It has often been said that the frontier farmer was a "jack-of-all trades," and the West Branch settler of the Fair Play territory was a typical example. With no market of skilled labor, or any other market for that matter,[32] he was his own carpenter, cooper, shoe-maker, tailor, and blacksmith. Whatever he wanted or needed had to be made in his own home. Thus, frontier industry was of the handicraft or domestic type, with tasks apportioned among the various members of the family in accordance with their sex and talent. It was truly a "complete little world" in which the pioneer family supplied its every demand by its own efforts.[33]

Although the role of the women was to take on status significance as the frontier areas became more stable, in the earlier years of settlement their tasks were extensive and varied. Though they were busy with household duties such as churning butter, making soap, pouring candles, quilting, and weaving cloth for the family's clothing, it was not uncommon for the women to join the men in the field at harvesttime. The domesticity of the American housewife may be one impact on American life made by the Germans.[34]

The children, too, were important persons in the economic life of the frontier family. Their labors lightened the load for both father and mother. With no available labor market from which to draw farm hands and household help, it was both necessary and useful to give the boys and girls a vocational apprenticeship in farming or homemaking. The girls' responsibilities were usually, although not exclusively, related to the hearth; the efforts of the boys were generally confined to the field and the implements employed there, although they did service too as household handymen, hauling wood, making fires, and the like.[35]

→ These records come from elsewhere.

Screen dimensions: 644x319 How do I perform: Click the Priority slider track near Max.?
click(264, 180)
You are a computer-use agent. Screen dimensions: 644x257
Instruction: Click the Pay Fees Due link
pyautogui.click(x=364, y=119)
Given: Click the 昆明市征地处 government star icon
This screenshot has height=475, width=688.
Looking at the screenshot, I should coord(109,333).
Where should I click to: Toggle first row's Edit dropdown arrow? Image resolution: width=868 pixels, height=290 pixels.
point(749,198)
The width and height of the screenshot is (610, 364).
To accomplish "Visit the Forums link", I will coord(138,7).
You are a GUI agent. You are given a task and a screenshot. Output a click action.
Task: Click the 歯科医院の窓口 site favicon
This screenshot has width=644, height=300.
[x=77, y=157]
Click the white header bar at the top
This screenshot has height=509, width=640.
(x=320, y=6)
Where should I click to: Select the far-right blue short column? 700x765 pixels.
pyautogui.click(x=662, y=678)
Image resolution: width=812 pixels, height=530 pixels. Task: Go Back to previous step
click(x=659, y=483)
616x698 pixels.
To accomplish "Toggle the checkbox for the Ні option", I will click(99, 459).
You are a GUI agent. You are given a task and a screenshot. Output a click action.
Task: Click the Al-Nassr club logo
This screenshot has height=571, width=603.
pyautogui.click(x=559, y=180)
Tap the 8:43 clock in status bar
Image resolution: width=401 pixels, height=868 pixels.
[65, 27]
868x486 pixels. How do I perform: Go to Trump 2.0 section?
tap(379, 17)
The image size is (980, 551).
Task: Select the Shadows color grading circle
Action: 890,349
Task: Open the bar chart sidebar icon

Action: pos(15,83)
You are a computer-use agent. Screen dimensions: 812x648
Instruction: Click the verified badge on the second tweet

In addition to their farming and domestic industry, the other economic activities of these agrarian pioneers included the care of their livestock and the exploitation of the available natural resources in their subsistence pattern of living. The tax lists for Northumberland County indicate the possession of two or three horses and a like number of cows for each head of a household.[36] There were also "various Breeds of Hogs" although they were not listed by the tax assessor.[37] Mr. Davy's comment that "Sheep are not well understood ... often destroyed by the Wolves ... few ... except [those] of good Capital keep them" may explain their absence from these same assessments.[38]

Maple syrup provided the sugar supply, a fact noted by land speculators who touted this "Country Abounding in the Sugar Tree."[39] Anti-slave interests later thought that maple sugar would replace the slave-produced cane sugar.[40] Mr. Davy described the process as he observed it at Muncy:

The Maple Trees yield about 5 w of Sugar each on an average annually, some give as much as 15 ws but these are rare. It is drawn off in April & May by boring holes in the Tree into which Quills & Canes are introduced to convey the Juice to a Trough placed round the bottom of it. This juice is boiled down to Sugar & clarified with very little trouble & is very good.[41]

Honey also existed in great quantities in the area and was used extensively. Apparently the "sweet tooth" of the West Branch settlers was well satisfied by the ample resources for saccharine products.

The trade and commerce of the West Branch Valley were strictly confined to its own locale. Mountain barriers, limited transportation facilities, and insufficient contact with the settled areas of the Province only served to heighten the essential self-sufficiency of the Fair Play settlers. The result was an economic independence which doubtless had its political manifestations.[42]